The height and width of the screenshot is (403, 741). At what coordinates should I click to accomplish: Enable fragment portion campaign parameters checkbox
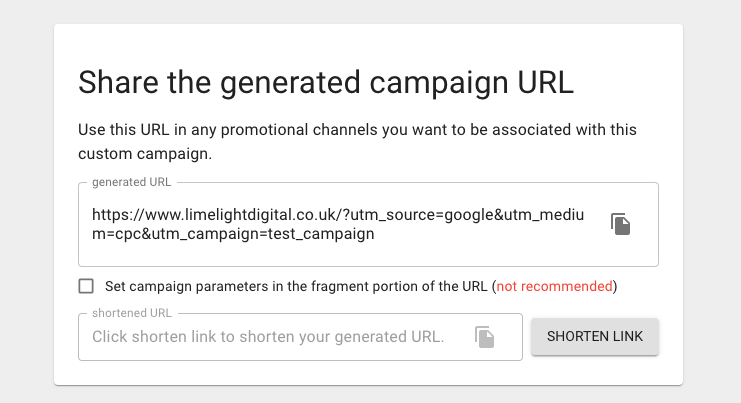click(x=86, y=286)
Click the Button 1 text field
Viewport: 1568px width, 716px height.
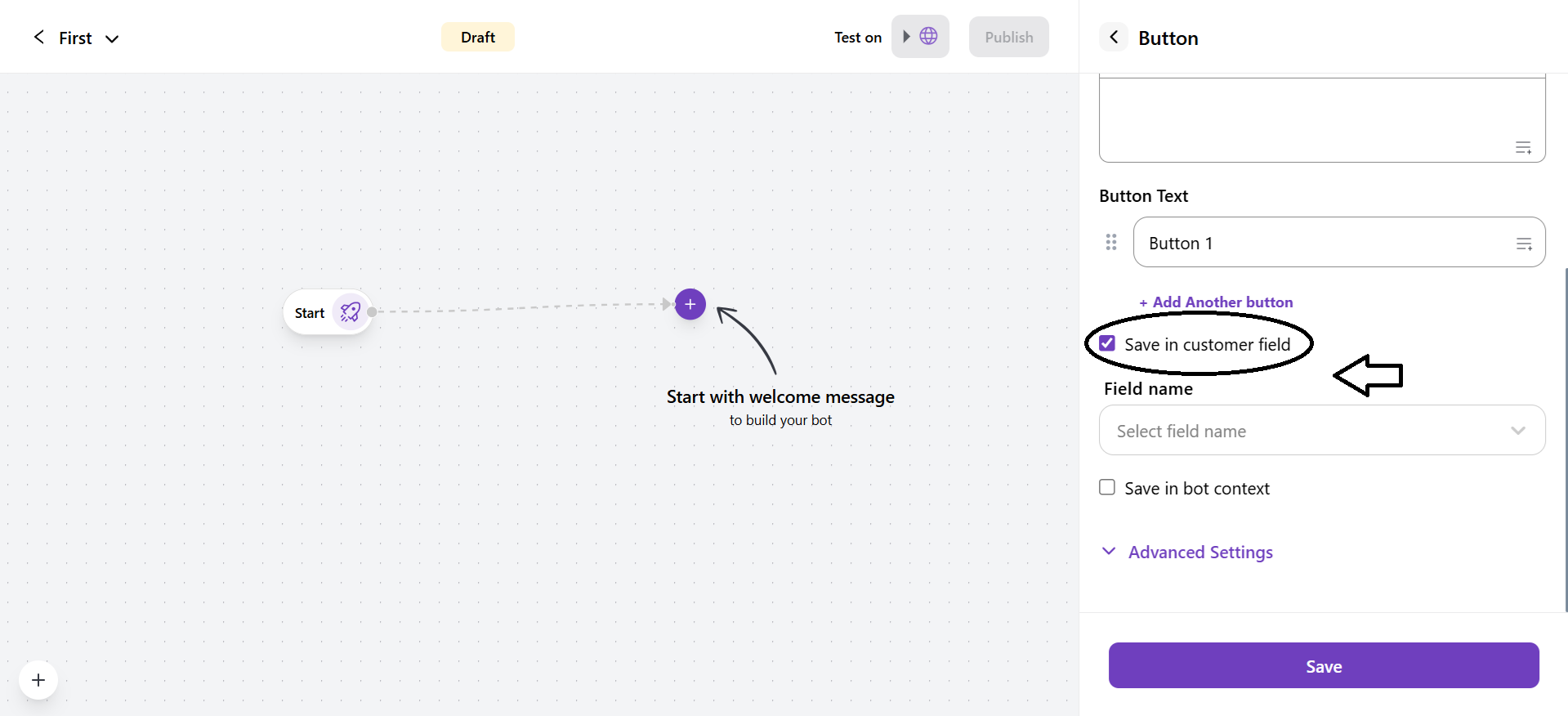pos(1324,243)
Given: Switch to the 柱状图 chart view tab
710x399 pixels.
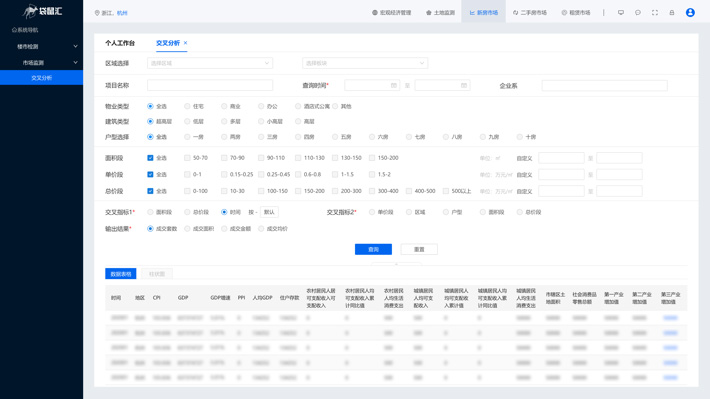Looking at the screenshot, I should pyautogui.click(x=157, y=274).
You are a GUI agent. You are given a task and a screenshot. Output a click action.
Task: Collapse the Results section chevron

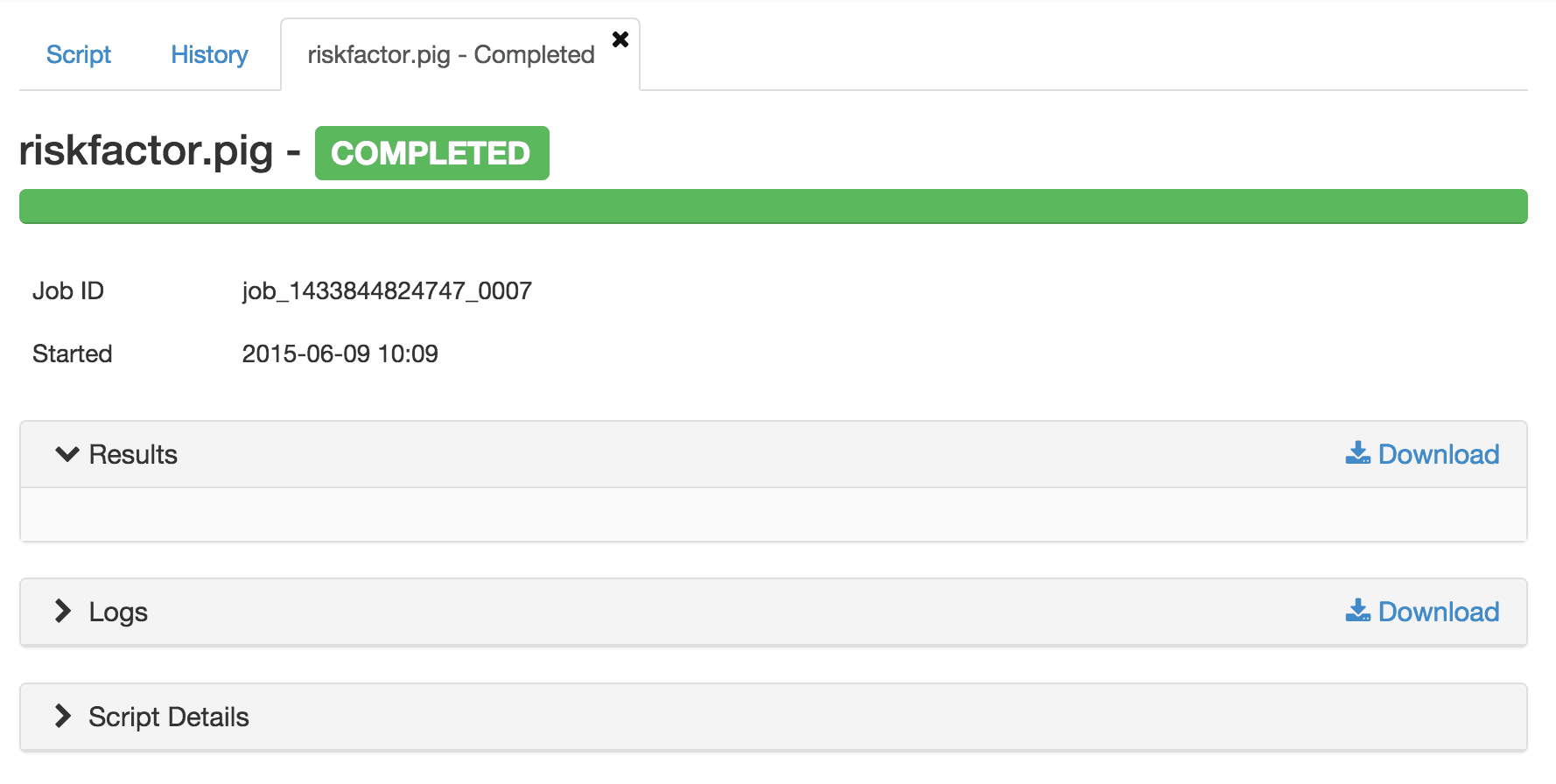[67, 454]
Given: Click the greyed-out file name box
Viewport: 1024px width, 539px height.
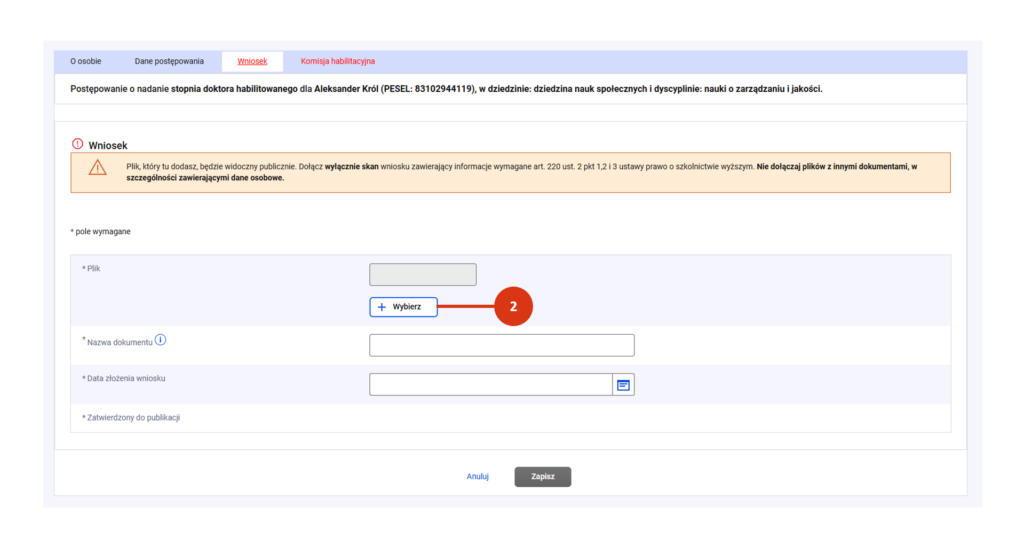Looking at the screenshot, I should (x=422, y=274).
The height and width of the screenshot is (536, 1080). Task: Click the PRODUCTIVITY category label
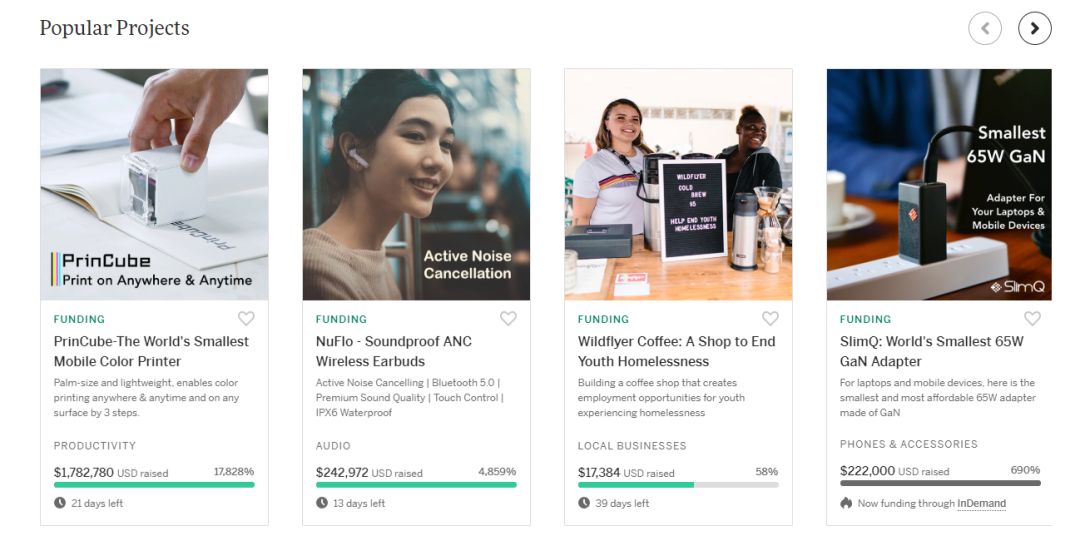pos(95,446)
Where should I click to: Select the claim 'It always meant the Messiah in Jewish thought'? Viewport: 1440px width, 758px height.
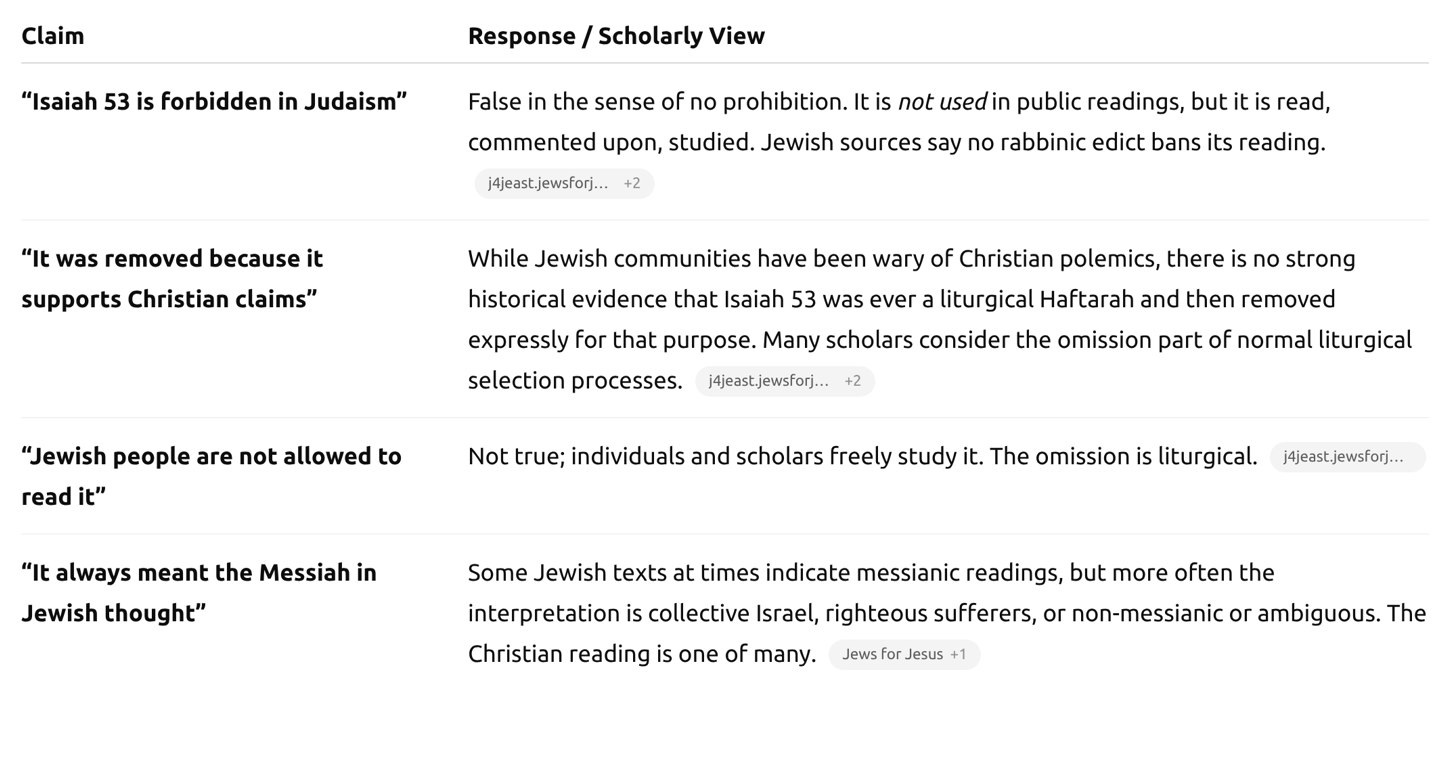[x=199, y=593]
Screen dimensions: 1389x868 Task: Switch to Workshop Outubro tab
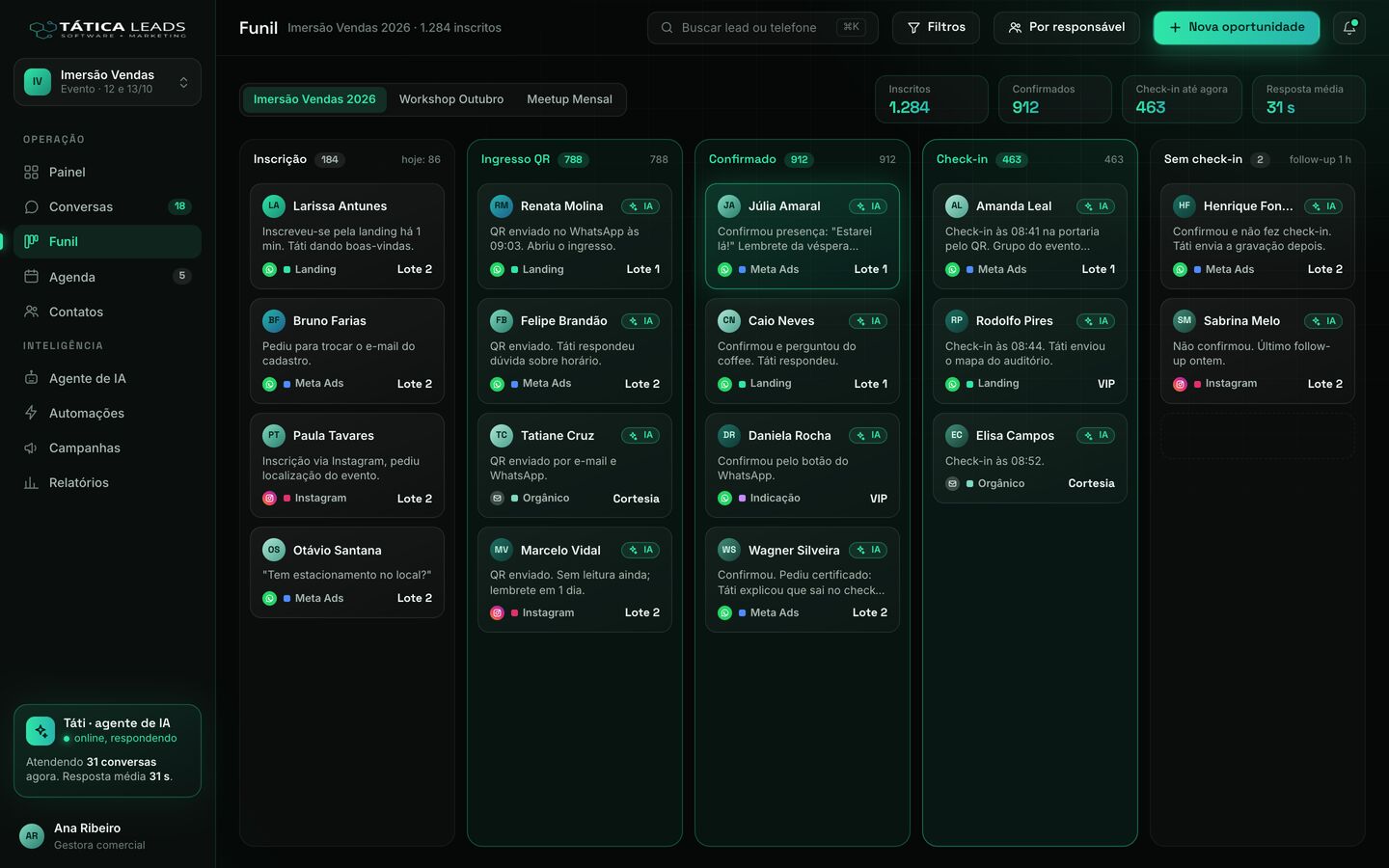pyautogui.click(x=451, y=99)
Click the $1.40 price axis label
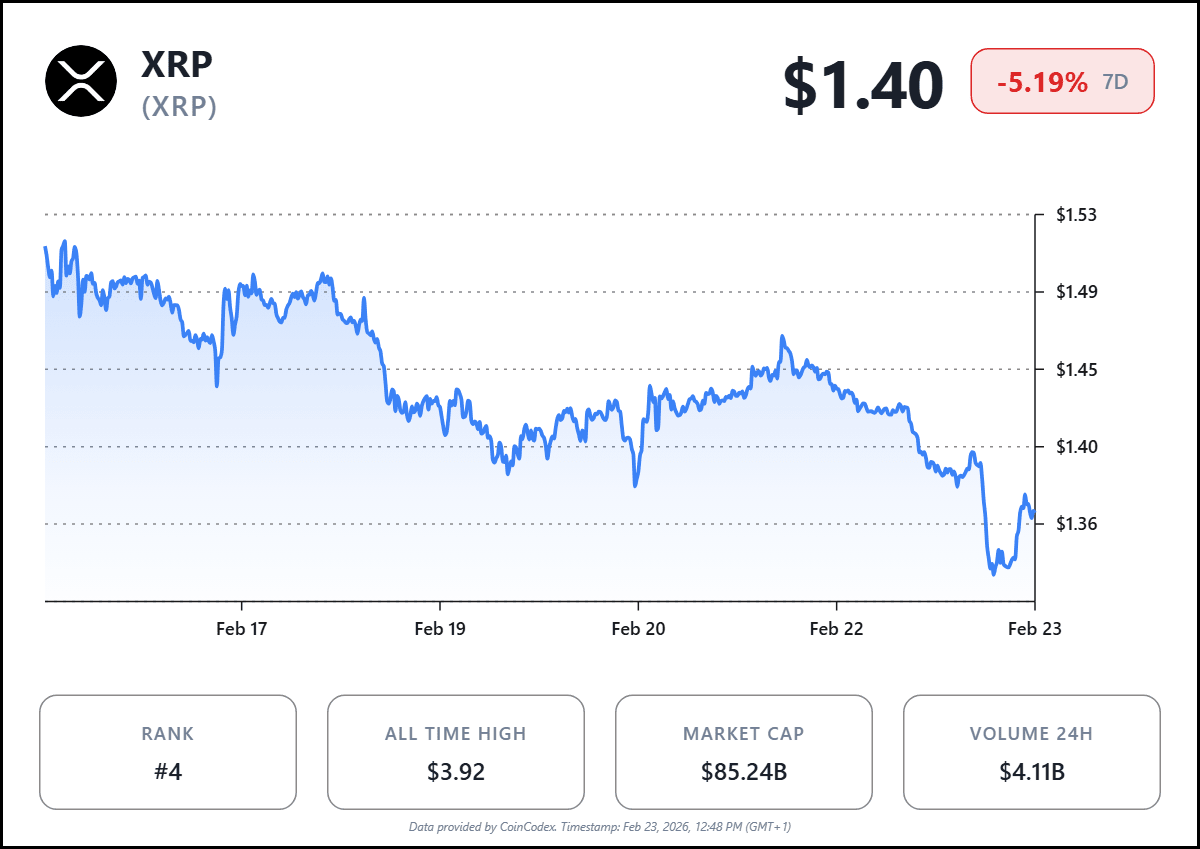This screenshot has height=849, width=1200. [1077, 447]

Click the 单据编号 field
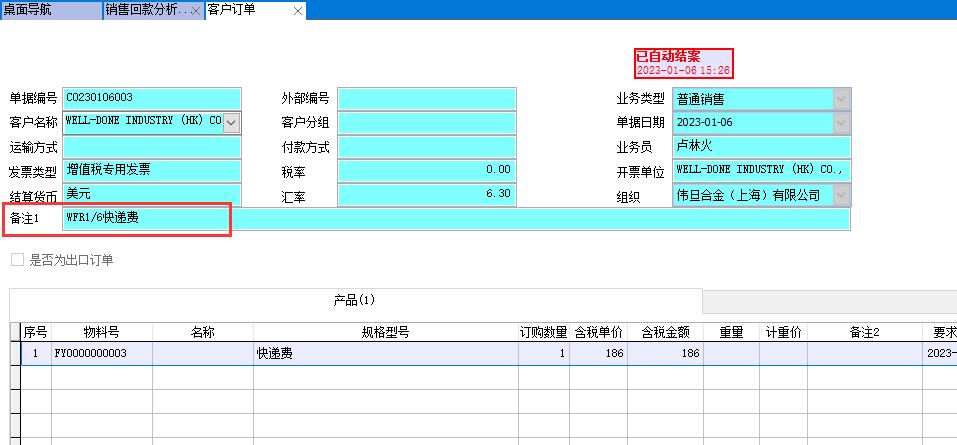[x=152, y=98]
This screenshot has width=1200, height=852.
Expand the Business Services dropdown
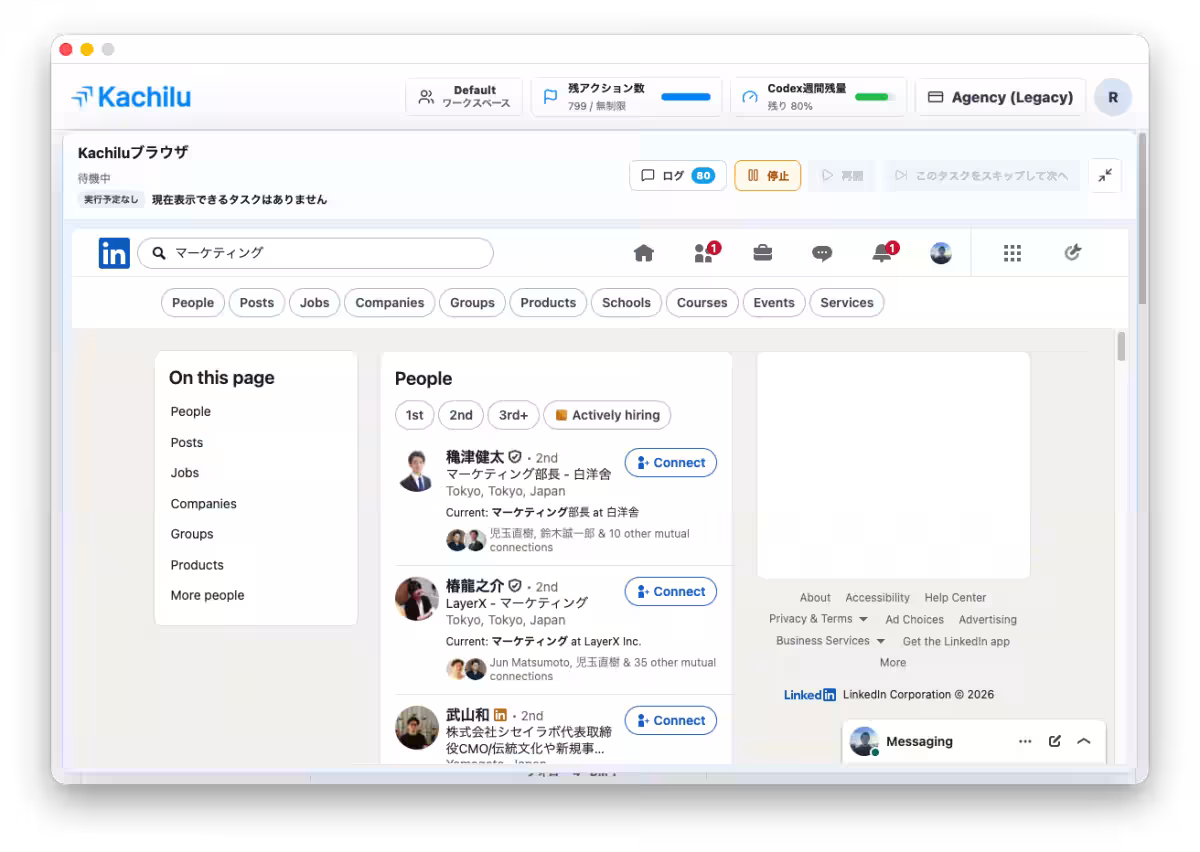830,641
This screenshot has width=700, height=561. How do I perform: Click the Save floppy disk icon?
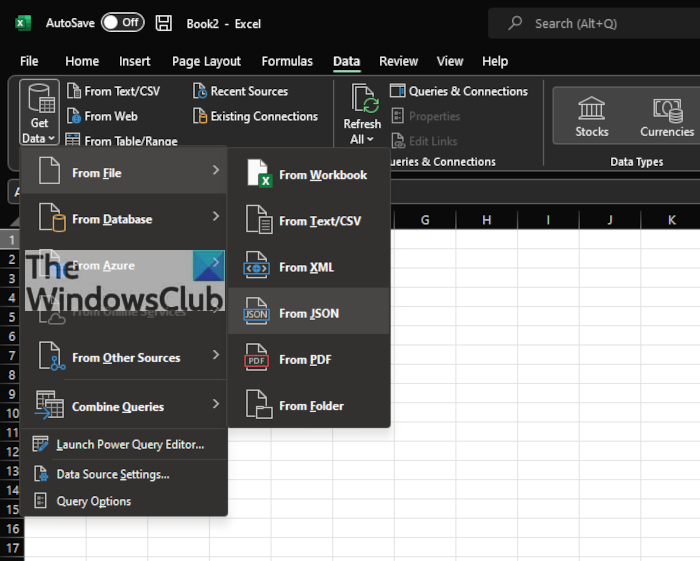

◆ ◆ ◆ ◆

_Exercise goal:_ Everything above except the pictures must be restated exactly.

_Response area:_
The height and width of the screenshot is (403, 741). At what coordinates should I click to accomplish: Enable fragment portion campaign parameters checkbox
click(x=86, y=286)
Click the Button 1 text field
Viewport: 1568px width, 716px height.
pos(1324,243)
Given: Switch to the 柱状图 chart view tab
710x399 pixels.
Looking at the screenshot, I should pyautogui.click(x=157, y=274).
You are a GUI agent. You are given a task and a screenshot. Output a click action.
Task: Collapse the Results section chevron

[67, 454]
Given: Click the greyed-out file name box
Viewport: 1024px width, 539px height.
Looking at the screenshot, I should (x=422, y=274).
The height and width of the screenshot is (536, 1080). Task: Click the PRODUCTIVITY category label
pos(95,446)
Where should I click to: Select the claim 'It always meant the Messiah in Jewish thought'? Viewport: 1440px width, 758px height.
[x=199, y=593]
Screen dimensions: 1389x868 Task: Switch to Workshop Outubro tab
pyautogui.click(x=451, y=99)
Click the $1.40 price axis label
This screenshot has height=849, width=1200. [1077, 447]

Click the 单据编号 field
[x=152, y=98]
This screenshot has width=1200, height=852.
Expand the Business Services dropdown
830,641
This screenshot has width=700, height=561. How do I perform: Click the Save floppy disk icon?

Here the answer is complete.